Reputation: 73
I want to generate random vectors with norm 1 in Spark.
Since the vector could be very large, I want it to be distributed, And since data in RDD has no order, I want to store the vector in the form of RDD[(Int, Double)], because I also need to use this vector to do some matrix-vector multiplication.
So how could I generate this kind of vector?
Here is my plan for now:
val v = normalRDD(sc, n, NUM_NODE)
val mod = GetMod(v) // Get the modularity of v
val res = v.map(x => x / mod)
val arr:Array[Double] = res.toArray()
var tuples = new List[(Int, Double)]()
for (i <- 0 to (arr.length - 1)) {
tuples = (i, arr(i)) :: tuples
}
// Get the entries and length of the vector.

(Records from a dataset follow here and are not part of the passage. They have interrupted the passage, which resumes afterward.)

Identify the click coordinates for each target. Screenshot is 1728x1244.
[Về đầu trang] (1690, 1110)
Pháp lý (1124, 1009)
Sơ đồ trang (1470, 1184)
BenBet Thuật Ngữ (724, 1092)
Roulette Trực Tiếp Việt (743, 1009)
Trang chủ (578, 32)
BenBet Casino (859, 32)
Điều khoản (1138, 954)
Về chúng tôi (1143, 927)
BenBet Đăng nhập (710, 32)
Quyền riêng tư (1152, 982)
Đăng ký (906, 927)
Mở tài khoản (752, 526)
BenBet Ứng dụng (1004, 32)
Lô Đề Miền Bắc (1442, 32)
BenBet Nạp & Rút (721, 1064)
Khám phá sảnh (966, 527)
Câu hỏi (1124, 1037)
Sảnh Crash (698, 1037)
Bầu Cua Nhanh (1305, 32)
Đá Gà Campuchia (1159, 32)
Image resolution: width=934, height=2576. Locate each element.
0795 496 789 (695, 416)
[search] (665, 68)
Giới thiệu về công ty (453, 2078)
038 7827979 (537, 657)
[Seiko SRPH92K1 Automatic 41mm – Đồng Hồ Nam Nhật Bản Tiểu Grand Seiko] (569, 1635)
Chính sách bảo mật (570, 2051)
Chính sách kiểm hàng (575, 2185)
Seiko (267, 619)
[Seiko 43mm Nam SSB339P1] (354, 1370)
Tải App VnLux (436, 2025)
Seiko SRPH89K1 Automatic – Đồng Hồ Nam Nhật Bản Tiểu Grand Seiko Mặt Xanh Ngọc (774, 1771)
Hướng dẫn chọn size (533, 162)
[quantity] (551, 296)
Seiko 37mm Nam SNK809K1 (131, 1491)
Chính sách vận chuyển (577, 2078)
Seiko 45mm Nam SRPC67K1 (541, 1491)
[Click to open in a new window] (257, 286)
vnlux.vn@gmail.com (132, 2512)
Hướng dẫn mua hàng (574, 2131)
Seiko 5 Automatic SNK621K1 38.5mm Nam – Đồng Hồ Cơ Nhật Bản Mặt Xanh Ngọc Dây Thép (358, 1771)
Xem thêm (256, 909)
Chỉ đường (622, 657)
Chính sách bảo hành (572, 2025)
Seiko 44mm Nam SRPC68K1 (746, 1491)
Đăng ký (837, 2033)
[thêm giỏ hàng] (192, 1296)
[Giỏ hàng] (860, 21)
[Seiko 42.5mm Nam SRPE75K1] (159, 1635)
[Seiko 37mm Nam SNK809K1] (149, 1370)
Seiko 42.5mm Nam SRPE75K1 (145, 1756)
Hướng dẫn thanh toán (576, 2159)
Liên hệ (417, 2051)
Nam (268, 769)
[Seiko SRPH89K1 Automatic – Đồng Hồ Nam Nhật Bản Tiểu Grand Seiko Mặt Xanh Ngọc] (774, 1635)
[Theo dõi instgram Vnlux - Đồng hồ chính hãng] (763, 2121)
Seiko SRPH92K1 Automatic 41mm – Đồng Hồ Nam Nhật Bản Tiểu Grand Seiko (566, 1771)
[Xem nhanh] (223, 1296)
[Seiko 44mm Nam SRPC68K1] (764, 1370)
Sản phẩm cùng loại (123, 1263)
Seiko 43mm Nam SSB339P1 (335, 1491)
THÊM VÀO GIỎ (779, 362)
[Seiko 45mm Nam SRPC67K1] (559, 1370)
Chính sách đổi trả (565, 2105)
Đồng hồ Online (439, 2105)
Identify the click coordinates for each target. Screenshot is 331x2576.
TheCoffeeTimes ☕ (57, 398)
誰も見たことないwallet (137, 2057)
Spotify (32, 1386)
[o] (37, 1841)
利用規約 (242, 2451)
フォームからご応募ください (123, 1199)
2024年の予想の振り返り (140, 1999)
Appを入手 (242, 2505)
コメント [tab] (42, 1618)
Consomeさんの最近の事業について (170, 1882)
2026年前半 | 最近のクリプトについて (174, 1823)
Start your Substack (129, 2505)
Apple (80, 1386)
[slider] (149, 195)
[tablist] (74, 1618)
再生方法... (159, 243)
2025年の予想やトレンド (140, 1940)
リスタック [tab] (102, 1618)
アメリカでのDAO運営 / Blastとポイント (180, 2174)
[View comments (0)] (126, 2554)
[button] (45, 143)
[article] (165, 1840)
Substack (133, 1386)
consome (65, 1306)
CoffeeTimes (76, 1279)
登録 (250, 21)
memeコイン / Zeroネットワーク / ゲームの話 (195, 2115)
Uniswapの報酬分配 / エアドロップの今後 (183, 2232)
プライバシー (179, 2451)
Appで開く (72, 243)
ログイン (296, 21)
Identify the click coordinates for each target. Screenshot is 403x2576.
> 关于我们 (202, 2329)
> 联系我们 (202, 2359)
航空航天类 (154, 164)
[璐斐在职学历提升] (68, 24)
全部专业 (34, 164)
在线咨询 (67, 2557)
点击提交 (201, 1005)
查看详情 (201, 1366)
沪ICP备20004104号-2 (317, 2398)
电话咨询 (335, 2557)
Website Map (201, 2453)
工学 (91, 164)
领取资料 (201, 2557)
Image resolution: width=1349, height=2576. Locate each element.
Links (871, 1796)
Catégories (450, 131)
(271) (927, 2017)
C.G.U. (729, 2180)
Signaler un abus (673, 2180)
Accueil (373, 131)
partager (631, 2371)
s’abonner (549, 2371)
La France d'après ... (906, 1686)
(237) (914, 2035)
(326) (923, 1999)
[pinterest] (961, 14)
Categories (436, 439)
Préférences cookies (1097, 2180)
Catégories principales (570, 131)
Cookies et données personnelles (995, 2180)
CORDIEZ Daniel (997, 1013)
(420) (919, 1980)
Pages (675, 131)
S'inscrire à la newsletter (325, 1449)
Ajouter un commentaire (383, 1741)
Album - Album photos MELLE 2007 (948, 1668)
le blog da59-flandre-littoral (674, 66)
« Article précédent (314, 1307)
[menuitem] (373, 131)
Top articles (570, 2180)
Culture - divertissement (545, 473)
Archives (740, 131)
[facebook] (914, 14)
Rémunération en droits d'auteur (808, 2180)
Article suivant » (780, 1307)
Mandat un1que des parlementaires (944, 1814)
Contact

entries = sc.parallelize(tuples)
length = arr.length
I think it not elegant enough because it goes through a "distributed -> single node -> distributed" process.
Is there any way better? Thanks:D
Upvotes: 0
Views: 1156
Reputation: 8314
You can use this function to generate a random vector, then you can normalise it by dividing each element on the sum()
of the vector, or by using a normalizer.
Upvotes: 0
Reputation: 3084
try this:
import scala.util.Random
import scala.math.sqrt
val n = 5 // insert length of your array here
val randomRDD = sc.parallelize(for (i <- 0 to n) yield (i, Random.nextDouble))
val norm = sqrt(randomRDD.map(x => x._2 * x._2).sum())
val finalRDD = randomRDD.mapValues(x => x/norm)
Upvotes: 1